- **ASSIGNMENT**: In the review methods text below, from whom were topics for the Closing the Quality Gap series solicited?

- **EXERCISE PASSAGE**:

Content starts

The methods for this review follow the methods suggested in the Agency for Healthcare Research and Quality (AHRQ) Methods Guide for Effectiveness and Comparative Effectiveness Reviews (available at The main sections in this chapter reflect the elements of the protocol established for the review (and the Closing the Quality Gap series). All methods and analyses were determined a priori, unless otherwise specified.

Topic Refinement and Review Protocol

Topics for the Closing the Quality Gap series were solicited from the portfolio leads at AHRQ. The nominations included a brief background and context, the importance and/or rationale for the topic, the focus or population of interest, relevant outcomes, and references to recent or ongoing work. Among the topics that were nominated, the following considerations were made in selection for inclusion in the series: the ability to focus and clarify the topic area appropriately; relevance to quality improvement and a systems approach; applicability to the Evidence-based Practice Center (EPC) program; amenable to systematic review; the potential for duplication and/or overlap with other known or ongoing work; relevance and potential impact in improving care; and fit of the topics as a whole in reflecting the AHRQ portfolios.

The EPC then clarified the scope of the project. A key consideration was ensuring that the report built upon and added to existing syntheses of this topic. Rather than replicate ongoing updates of a Cochrane review by Haynes and colleagues,28 we sought to address some of the areas outside its purview, and in doing so, pay attention to the themes of the Closing the Quality Gap series and AHRQ’s concerns regarding priority and vulnerable populations. The specific constraints of the Haynes review that we wanted to address included (1) the requirement that included studies had to report both adherence and health outcomes, (2) the focus on randomized controlled trials (RCTs) alone, (3) the absence of subanalyses on vulnerable subpopulations, and (4) the lack of focus on adverse events.

As noted in the introduction, one reason for expanding the scope to include studies that report adherence alone rather than both health outcomes and adherence is that this approach allowed us to include a more representative range of interventions that might improve adherence. We note that interventions may be designed to alter moderators of medication adherence at the level of the patient, health care provider, health system, or policy. The reason for expanding the scope to include some observational studies (such as controlled clinical trials, cohort studies with comparators, and large database analyses) is that these studies allowed us to assess the effectiveness of policy innovation in practice settings that are not usually tested in trial settings.

Content ends

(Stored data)

Content starts

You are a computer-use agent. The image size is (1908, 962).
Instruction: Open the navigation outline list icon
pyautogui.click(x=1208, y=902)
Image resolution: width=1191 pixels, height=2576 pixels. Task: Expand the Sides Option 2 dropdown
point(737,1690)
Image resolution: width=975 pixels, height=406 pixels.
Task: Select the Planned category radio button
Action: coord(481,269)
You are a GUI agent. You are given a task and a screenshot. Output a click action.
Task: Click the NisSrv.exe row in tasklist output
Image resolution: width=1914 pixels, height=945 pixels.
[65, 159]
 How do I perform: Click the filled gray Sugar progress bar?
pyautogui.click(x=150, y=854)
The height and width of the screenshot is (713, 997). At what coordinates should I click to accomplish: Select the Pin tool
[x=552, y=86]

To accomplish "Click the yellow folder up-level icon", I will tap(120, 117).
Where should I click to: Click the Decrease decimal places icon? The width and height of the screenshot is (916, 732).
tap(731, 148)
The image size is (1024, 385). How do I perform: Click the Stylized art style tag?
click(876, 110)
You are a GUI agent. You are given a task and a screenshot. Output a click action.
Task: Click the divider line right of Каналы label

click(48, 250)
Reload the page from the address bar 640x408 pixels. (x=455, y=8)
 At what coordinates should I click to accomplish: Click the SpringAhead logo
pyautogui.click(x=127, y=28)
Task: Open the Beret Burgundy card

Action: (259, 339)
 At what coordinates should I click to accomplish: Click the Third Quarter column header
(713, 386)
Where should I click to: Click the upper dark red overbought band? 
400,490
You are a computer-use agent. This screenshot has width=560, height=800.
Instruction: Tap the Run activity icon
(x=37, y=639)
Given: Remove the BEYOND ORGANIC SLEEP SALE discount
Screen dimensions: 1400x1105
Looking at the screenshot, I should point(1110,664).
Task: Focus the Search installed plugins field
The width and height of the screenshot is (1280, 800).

Content ends

- **EXERCISE ANSWER**: From the portfolio leads at AHRQ.